Non si sa se il ragazzo abbia calcolato le alzatacce all’alba, considerata l’abitudine di svegliarsi alle 13, «ma nonostante questo non si lamenta una sola volta della sveglia» racconta a cose fatte Isabella. «Qui mi rendo conto che camminare è un pensatoio» è la prima cosa che le ha detto lui al ritorno. «Ed è questa, a detta di tutti i ragazzi che la provano, la vera scoperta». Non la natura, non le città visitate, non la diversità incontrata, «ma lo scoprire che tutti quelli che camminano attorno a noi hanno dei problemi personali con i quali devono fare i conti. Sono gli incontri a colpirlo. E non ci mette poco il ragazzo, intelligente e pieno di talenti, a farne tesoro in poche settimane».

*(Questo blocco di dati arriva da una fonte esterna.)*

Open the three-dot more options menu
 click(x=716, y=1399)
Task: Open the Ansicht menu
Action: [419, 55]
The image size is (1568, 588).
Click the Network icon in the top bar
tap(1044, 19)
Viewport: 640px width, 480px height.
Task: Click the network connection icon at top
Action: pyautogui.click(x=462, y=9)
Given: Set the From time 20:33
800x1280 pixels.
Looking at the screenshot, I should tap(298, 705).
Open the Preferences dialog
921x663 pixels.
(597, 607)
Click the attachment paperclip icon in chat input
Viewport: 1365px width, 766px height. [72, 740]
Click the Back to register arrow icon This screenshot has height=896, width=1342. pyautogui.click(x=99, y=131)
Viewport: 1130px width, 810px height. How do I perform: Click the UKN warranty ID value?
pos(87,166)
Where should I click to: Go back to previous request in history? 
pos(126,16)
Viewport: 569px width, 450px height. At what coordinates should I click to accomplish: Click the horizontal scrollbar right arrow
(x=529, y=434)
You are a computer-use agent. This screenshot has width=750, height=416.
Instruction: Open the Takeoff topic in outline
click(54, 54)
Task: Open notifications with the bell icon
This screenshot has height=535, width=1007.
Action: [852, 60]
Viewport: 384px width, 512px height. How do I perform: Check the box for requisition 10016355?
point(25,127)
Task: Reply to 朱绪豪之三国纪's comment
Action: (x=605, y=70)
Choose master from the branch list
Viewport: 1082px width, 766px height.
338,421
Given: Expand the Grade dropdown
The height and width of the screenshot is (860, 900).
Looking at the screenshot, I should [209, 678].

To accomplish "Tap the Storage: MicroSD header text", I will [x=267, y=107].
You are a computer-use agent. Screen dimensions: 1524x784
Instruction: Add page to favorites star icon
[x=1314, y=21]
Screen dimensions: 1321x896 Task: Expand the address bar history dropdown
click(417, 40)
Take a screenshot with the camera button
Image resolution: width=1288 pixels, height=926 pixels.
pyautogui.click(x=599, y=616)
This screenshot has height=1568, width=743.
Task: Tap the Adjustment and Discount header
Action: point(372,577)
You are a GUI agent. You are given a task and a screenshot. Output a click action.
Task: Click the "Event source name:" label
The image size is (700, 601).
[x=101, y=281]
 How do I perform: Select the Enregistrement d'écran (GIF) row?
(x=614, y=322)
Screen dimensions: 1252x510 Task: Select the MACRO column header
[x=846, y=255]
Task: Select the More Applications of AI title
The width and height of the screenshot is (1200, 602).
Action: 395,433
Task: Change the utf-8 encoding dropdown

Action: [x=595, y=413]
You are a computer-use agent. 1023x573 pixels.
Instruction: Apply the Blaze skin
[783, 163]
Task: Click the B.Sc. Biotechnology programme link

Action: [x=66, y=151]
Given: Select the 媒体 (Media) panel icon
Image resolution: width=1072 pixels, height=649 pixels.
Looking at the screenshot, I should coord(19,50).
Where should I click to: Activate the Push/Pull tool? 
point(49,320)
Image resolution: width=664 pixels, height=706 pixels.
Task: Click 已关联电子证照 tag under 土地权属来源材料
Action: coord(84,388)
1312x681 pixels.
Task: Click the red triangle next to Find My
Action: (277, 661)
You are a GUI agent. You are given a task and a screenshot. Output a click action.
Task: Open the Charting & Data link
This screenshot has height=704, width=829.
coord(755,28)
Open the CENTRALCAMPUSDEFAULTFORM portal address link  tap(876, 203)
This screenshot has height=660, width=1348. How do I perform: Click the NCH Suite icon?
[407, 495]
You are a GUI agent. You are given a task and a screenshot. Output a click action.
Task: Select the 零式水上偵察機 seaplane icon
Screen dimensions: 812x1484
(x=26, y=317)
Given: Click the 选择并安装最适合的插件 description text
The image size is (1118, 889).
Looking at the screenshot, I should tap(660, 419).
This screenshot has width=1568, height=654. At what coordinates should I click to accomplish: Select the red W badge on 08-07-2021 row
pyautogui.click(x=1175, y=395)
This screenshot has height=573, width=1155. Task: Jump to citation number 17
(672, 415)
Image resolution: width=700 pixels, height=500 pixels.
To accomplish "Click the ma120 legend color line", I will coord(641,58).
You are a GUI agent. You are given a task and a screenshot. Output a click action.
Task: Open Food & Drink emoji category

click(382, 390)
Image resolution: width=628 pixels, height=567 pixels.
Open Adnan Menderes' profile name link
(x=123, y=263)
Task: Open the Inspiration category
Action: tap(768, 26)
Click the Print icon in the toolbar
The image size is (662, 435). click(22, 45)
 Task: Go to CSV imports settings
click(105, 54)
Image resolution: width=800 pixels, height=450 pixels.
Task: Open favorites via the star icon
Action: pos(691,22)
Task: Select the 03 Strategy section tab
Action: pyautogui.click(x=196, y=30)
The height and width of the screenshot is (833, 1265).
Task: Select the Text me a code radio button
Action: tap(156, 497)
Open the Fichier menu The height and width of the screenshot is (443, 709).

L’entusiasmo del ritorno ripaga tutti di ogni sforzo. Anche l’accompagnatore, Fabrizio, un sessantottenne mestrino che mette in pausa la sua vita per tre mesi, con la voglia di regalare a un ragazzo sconosciuto una seconda chance. «Questo signore supera se stesso: positivo, generoso, capace di mettersi in discussione» ne è convinta l’esperta, che lo seleziona assieme ai colleghi anche per la sua esperienza personale con il cammino e gli adolescenti problematici.
Un trascorso che non lo rende immune, nei quasi 90 giorni di camminata, dagli scontri con il ragazzo difficile. Un nonno acquisito che il neo nipote non esita a definire «spina nel fianco». «Quando l’accompagnatore accetta la sfida è consapevole di dover mettere in discussione se stesso, di rischiare del suo – ricorda Zuliani – perché un cammino così lungo mette alla prova non solo nella relazione con il ragazzo».
È qui che l”angelo custode” testa la propria pazienza, impara a non reagire immediatamente alle provocazioni, a incassare, a prendere tempo, «anche a capire quando tornare e quando saper aspettare il momento giusto. Una testimonianza magnifica, anche quando mette il giovane all’angolo e gli chiede conto di aver trasgredito le regole del patto. Una spina del fianco, sì, ma una spina buona».